Citizenship by election
Both statements about citizenship say that current U.S. citizens may keep their “United States nationality and citizenship for life by entitlement or election as provided by Federal law.”
Keeping citizenship by entitlement would mean that the federal government agrees that current U.S. citizens born in Puerto Rico are entitled to keep their U.S. citizenship even while becoming citizens of Puerto Rico. This is what supporters of free association for Puerto Rico talk about. Rep. Nydia Velazquez has said that guaranteed U.S. citizenship is the “bare minimum” that the U.S. government owes Puerto Rico.
But all sovereign nations have control over their own citizenship laws, and this is true of the United States as well. If Congress agrees that Puerto Ricans are entitled to keep their U.S. citizenship, that will be federal law.
The other option is citizenship by “election.” What would that mean?
“Election” in this case doesn’t refer to a political race with voting. It just means “choice.” We can look to history for an example of citizenship by election.
An example
In the early 1870s, Prussia took Alsaçe-Lorraine from France.

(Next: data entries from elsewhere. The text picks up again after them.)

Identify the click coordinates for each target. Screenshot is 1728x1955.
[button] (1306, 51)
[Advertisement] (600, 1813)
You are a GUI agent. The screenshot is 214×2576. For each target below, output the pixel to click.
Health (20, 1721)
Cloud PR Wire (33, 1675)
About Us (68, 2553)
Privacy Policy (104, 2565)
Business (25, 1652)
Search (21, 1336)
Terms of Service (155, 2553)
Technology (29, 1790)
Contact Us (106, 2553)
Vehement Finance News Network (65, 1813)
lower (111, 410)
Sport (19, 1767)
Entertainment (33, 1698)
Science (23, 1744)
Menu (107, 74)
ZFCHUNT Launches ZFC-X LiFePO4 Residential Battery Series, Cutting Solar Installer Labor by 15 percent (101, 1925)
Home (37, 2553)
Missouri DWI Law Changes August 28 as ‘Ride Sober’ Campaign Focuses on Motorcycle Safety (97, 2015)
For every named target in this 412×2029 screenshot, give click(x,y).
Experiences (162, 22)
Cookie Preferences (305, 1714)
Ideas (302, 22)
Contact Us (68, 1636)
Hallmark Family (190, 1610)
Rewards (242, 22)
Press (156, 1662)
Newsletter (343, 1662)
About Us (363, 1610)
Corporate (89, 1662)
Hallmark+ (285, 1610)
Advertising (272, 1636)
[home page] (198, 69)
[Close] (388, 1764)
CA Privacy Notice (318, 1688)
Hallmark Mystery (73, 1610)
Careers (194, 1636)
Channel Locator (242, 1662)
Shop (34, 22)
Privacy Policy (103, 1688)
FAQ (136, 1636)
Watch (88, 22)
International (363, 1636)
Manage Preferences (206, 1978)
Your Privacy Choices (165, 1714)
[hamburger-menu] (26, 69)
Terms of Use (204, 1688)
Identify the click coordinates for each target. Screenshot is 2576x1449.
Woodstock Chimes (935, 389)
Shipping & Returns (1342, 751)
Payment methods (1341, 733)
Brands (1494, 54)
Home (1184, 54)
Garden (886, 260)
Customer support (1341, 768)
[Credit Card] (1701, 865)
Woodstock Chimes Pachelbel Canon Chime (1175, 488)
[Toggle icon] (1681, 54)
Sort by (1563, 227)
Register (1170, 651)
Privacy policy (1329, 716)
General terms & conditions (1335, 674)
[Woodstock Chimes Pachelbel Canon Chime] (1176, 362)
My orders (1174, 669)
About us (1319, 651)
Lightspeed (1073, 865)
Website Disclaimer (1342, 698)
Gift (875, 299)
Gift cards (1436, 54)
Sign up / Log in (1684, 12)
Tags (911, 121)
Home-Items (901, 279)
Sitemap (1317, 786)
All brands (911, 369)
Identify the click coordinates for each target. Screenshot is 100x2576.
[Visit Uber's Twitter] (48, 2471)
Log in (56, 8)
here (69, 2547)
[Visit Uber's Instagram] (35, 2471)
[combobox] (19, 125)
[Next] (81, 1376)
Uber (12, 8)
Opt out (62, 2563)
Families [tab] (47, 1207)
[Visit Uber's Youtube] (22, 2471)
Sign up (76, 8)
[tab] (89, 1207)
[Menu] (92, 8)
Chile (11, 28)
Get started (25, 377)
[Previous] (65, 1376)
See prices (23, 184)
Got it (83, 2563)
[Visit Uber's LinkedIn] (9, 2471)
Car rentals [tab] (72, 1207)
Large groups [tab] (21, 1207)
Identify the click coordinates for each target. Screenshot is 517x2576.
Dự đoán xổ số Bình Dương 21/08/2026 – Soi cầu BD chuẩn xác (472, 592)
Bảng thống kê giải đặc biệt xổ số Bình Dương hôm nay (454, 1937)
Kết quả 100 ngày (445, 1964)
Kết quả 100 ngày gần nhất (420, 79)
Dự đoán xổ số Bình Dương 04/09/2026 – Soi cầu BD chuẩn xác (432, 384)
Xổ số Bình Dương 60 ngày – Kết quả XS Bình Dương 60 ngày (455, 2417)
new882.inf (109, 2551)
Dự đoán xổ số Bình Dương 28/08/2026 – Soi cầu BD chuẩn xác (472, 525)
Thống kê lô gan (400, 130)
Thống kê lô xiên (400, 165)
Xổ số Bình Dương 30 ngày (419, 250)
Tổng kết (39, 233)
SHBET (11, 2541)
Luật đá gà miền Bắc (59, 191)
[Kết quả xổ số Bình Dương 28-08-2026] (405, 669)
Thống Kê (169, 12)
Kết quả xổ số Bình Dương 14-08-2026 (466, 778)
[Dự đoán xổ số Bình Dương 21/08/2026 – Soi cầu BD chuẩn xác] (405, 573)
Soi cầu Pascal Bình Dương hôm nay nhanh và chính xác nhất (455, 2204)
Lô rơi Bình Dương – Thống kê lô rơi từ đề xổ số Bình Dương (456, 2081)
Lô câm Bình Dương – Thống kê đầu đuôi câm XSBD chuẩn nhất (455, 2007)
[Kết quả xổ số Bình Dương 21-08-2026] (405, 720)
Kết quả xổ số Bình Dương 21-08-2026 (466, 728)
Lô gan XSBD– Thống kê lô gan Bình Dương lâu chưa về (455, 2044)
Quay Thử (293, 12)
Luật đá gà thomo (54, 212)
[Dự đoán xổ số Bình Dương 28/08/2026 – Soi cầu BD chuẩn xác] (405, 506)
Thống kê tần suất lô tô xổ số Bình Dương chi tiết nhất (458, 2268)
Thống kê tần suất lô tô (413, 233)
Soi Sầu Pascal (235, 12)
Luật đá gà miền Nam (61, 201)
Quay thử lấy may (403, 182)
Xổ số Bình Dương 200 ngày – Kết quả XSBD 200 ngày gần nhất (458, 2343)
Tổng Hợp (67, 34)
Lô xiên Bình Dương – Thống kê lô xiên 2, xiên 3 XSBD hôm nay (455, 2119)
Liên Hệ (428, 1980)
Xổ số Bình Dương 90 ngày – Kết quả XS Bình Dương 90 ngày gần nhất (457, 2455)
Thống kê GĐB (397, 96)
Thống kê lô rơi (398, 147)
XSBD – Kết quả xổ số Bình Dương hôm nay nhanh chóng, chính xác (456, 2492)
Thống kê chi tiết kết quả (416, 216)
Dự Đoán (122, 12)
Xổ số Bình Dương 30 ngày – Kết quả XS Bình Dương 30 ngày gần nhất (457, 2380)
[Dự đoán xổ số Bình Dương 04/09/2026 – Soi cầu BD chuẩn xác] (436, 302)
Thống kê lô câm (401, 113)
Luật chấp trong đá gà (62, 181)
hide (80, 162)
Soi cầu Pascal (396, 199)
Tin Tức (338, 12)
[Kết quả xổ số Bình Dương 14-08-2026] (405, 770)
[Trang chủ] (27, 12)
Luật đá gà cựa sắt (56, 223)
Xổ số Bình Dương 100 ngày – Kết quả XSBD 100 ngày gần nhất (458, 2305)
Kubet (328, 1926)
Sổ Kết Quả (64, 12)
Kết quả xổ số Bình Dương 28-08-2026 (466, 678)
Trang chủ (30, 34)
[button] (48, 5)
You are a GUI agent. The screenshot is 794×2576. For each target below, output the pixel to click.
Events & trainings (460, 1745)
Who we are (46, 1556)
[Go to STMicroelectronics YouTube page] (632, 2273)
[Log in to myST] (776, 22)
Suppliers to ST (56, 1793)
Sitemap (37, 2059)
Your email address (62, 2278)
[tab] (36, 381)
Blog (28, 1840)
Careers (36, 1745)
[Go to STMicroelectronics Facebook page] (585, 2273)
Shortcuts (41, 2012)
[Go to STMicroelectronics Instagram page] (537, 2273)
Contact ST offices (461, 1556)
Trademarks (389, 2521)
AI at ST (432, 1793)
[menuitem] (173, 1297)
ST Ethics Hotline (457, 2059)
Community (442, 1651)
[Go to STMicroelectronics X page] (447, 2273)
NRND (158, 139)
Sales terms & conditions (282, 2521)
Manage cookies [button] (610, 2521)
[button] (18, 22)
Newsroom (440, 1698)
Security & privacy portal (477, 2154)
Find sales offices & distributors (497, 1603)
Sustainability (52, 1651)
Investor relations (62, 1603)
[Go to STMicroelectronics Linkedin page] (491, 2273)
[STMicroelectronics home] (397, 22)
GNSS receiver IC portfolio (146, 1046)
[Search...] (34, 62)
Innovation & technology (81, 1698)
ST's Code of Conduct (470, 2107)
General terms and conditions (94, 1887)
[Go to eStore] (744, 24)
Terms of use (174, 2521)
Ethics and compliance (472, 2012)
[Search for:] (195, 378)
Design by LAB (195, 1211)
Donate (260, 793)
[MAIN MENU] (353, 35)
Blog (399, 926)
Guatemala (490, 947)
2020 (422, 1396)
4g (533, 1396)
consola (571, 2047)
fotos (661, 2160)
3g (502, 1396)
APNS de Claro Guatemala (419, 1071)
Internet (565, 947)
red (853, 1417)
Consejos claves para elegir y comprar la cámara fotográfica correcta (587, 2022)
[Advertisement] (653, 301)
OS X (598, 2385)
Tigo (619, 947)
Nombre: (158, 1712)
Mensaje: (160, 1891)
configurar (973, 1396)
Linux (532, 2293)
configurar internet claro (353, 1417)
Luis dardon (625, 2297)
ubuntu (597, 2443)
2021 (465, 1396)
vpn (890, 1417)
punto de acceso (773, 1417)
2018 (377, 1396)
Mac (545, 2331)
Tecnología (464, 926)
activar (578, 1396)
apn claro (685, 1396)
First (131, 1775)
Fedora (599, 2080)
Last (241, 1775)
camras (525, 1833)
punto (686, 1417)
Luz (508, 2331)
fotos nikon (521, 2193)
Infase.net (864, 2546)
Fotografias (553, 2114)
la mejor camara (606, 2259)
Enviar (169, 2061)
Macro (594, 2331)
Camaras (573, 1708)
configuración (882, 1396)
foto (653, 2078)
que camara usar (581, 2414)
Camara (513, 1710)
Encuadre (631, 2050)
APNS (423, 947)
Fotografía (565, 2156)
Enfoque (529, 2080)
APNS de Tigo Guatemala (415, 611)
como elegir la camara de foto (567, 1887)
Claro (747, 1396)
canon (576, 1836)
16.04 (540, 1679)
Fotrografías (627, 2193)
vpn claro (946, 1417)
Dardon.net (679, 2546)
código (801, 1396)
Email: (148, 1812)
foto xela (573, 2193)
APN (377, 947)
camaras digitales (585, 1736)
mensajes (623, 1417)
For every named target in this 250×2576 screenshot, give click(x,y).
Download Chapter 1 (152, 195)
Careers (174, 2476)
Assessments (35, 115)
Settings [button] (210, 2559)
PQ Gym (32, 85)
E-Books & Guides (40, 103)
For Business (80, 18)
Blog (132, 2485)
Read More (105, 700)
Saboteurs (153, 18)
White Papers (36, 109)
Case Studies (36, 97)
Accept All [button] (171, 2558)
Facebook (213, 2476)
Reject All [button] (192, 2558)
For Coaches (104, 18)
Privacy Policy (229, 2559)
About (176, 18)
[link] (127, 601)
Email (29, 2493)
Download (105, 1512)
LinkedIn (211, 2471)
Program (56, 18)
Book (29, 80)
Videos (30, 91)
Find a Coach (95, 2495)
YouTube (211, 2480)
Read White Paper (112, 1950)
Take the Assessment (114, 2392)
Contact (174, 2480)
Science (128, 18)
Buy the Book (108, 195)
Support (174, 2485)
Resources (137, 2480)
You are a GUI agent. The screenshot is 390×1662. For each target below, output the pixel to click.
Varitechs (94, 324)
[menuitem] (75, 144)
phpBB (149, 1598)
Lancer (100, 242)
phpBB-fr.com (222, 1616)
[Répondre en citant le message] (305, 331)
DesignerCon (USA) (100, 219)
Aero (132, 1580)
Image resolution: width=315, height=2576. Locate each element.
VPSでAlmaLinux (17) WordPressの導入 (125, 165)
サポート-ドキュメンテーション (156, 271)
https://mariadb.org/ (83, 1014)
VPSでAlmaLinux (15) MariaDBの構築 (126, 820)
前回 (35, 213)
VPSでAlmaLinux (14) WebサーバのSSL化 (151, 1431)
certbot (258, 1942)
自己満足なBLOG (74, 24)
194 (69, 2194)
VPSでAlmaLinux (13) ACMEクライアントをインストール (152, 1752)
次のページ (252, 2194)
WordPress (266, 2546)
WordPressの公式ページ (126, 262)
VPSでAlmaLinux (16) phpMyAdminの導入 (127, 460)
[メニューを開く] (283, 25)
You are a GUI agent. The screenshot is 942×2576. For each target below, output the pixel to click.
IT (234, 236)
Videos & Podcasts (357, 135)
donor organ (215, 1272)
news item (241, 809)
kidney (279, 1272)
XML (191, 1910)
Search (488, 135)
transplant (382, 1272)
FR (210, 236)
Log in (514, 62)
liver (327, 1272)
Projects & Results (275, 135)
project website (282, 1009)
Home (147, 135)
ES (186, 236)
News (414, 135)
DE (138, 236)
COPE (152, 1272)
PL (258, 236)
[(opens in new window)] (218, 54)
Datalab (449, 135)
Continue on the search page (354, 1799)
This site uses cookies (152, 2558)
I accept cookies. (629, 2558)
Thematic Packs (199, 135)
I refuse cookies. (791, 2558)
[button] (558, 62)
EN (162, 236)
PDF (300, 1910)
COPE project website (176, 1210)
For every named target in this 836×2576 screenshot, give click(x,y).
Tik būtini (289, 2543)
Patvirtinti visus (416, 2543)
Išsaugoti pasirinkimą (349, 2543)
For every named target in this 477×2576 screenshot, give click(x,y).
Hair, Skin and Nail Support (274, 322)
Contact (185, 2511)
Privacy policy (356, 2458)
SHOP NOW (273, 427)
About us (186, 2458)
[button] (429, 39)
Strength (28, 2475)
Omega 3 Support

Some of the people living in that border area were from French families and some were from German families, and Prussia (now part of Germany) said that the people living there when the political status changed could choose their citizenship: they could become German citizens, or they could remain French citizens.
They did not get the option of keeping both citizenships.
The Alsatians were required to decide within two years which citizenship they wanted. They could opt for either one just by declaring their choice to the mayor of the city where they lived. They could opt for either, and those who chose to remain French were called “optants,” or “choosers” in French.
Those who were under 18 would make their choices on their 18th birthday.
The change of political status for Alsaçe-Lorraine was not pleasant or peaceful, and Germany required the optants to leave. They had to go to France to live. The law covered many details, such as what would happen if a member of one army chose citizenship in the other nation (they could leave the army) and a promise not to punish people for their decisions.
The United States has never had citizenship by election, but the U.S. could require that a person born inn Puerto Rico decide between being a citizen of the new Republic of Puerto Rico or a citizen of the United States. Puerto Rico could make the same requirement.
Puerto Rico could also determine that people who chose to remain U.S. citizens would have to leave Puerto Rico.
Would this happen?
This might not be the way citizenship laws work out in the United States and Puerto Rico if Puerto Rico were to choose independence or free association. It is the historical example we found.